**DESCRIPTION OF THE TASK**
An exact copy of the listing is required, with its pictures removed.

**DATASET RECORDS**
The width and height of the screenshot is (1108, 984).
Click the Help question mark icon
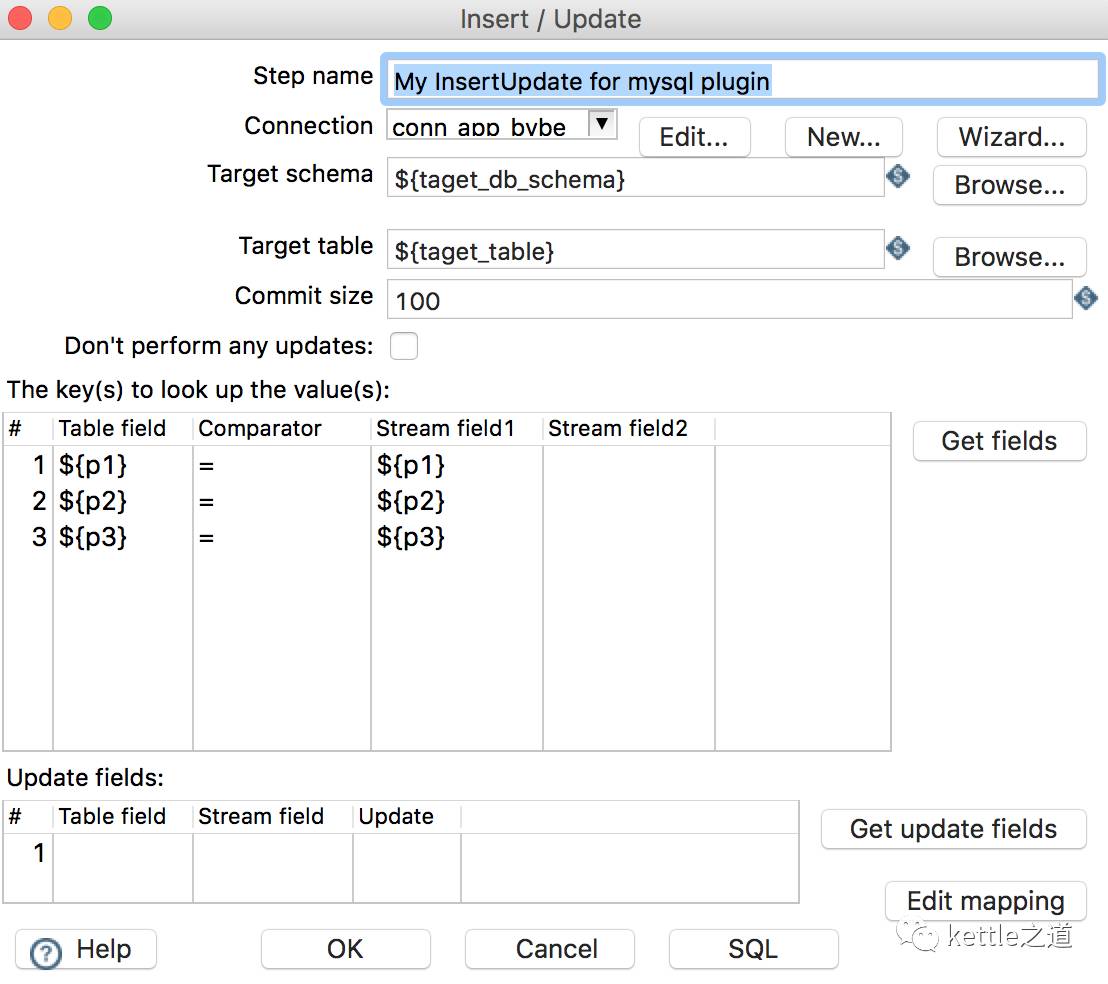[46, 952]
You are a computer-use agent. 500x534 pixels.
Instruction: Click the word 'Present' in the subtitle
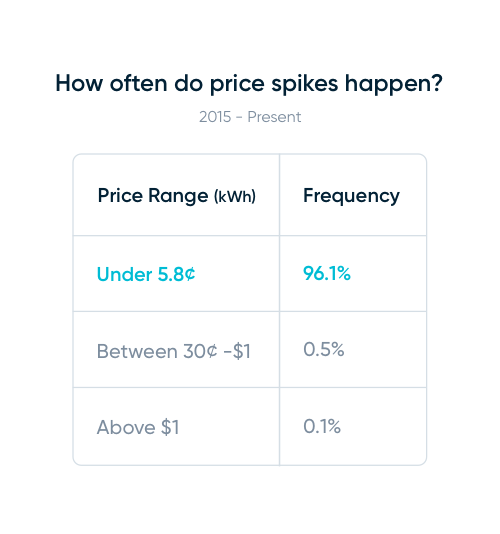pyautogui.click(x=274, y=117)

**SOLVED EXERCISE**
The width and height of the screenshot is (1108, 984).
Click the Help question mark icon
[46, 952]
You are a computer-use agent. 500x534 pixels.
Instruction: Click the word 'Present' in the subtitle
pyautogui.click(x=274, y=117)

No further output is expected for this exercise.